Describe the renal handling of urate
Urate is freely filtered at the glomerulus and is then both reabsorbed and excreted throughout the nephron.
By the time urine is excreted, 10% of the filtered urate is excreted (Fractional Excretion of Uric Acid)
Describe, in simple terms, the different aspects of the purine metabolism pathway
There are two pathways:
De Novo Pathway
- Requires a lot of energy
- Is limited by the PAT enzyme
- Has feedback inhibition by AMP and GMP
- Has feedback activation by PRPP
Salvage Pathway
- Requires far less energy
- Predominates as the pathway of choice in most cells
- Powered by the HPRT/HGPRT enzyme
Describe an inborn error of purine metabolism, and its clinical features.

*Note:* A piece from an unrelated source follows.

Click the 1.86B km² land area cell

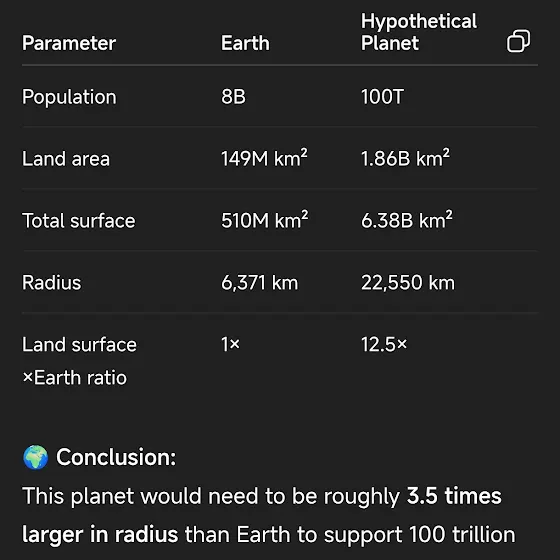click(x=405, y=158)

Complete HGPRT deficiency - Lesch-Nyhan Syndrome
- X-linked disease
- 1:40,000 live births
Clinical features:
- Normal at birth
- Developmental delay at 6 months
- Hyperuricaemic
- Choreiform movements at 1 year
- Spasticity and mental retardation
- Self-mutilation (85%) between 1-6 years
How does an HPRT/HGPRT deficiency affect urate?

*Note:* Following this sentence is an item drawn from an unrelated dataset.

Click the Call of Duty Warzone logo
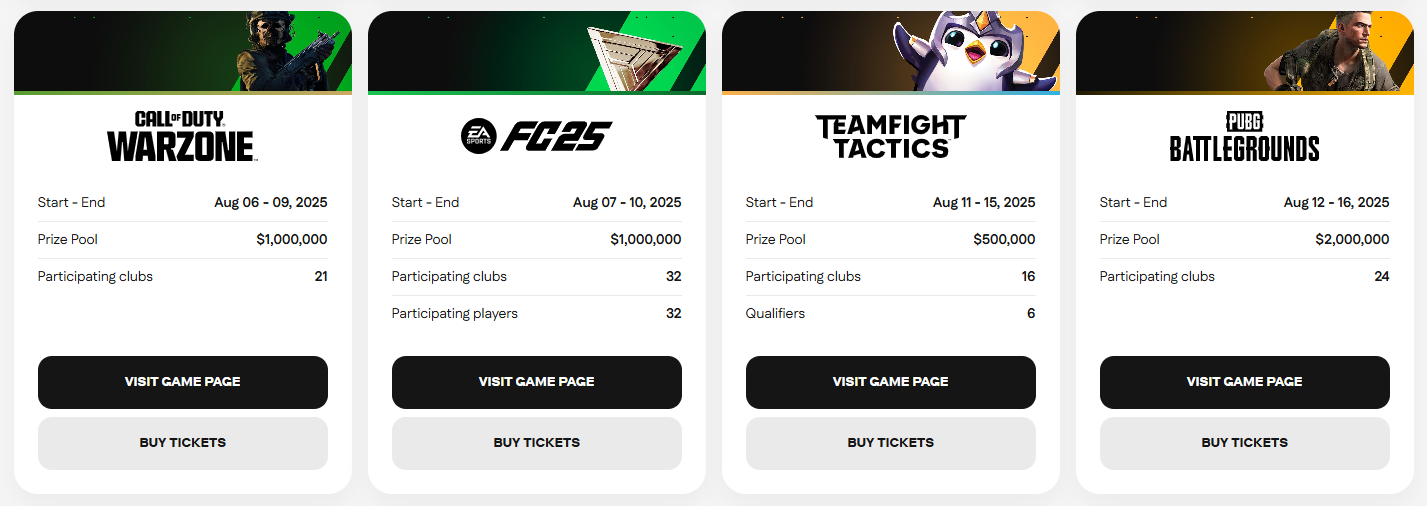Viewport: 1427px width, 506px height. tap(182, 137)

This inhibits the salvage pathway, which reduced the feedback inhibition of the De Novo pathway (with no AMP or GMP, PAT is not inhibited)
Describe how causes of hyperuricaemia can be classified
Increased production:
Primary
- HPRT/HGPRT deficiency
Secondary (increased cell turnover)
- Myeloproliferative disorders
- Lymphoproliferative disorders
- Carcinoma
- Psoriasis
Decreased Excretion
Primary
- Familial juvenile hyperuricaemic nephropathy (FJHN)
Secondary
- Down’s Syndrome
- Bartter’s Syndrome
- CKD
- Lead poisoning
- Thiazide diuretics and Aspirin
What is gout? What is the epidemiology surrounding it
A crystal arthropathy, caused by deposition of monosodium urate crystals in joints. It can be acute (podagra) or chronic (tophaceous).
It affects men at a rate of 0.5-3% and women at a rate of 0.1-0.6%
Describe the clinical features of gout
Acute:
- Rapid pain
- Usually the first metatarso-phalyngeal joint
- Swollen, red joint
Chronic:
- Deposition at interphalangeal joints or at ear lobe
Describe the management of gout
Acute:
- NSAIDs
- Colchicine
- Glucocorticoids
- DO NOT ATTEMPT TO MODIFY URATE
Chronic:
- Drink plenty of water
- Reverse factors increasing urate (e.g. diuretics)
- Allopurinol
- Uricosurics (e.g. probenecid)
- DO NOT PRESCRIBE ALLOPURINOL WITH AZATHIOPRINE
How is gout diagnosed?
Usually a clinical history and examination. But, if in doubt:
- Tap effusion
- View under polarised light
- Use a red filter
Look for BIREFRINGENCE
Positive birefringence will look BLUE, parallel to the polarised light.
Negative birefringence will look YELLOW parallel to polarised light.
Gout (monosodium urate crystals) are negatively birefringent.
What is pseudogout?
This is caused by pyrophosphate crystals.
It is associated with osteoarthritis and is usually self-limiting within 1-3 weeks.
Pyrophosphate crystals are positively birefringent.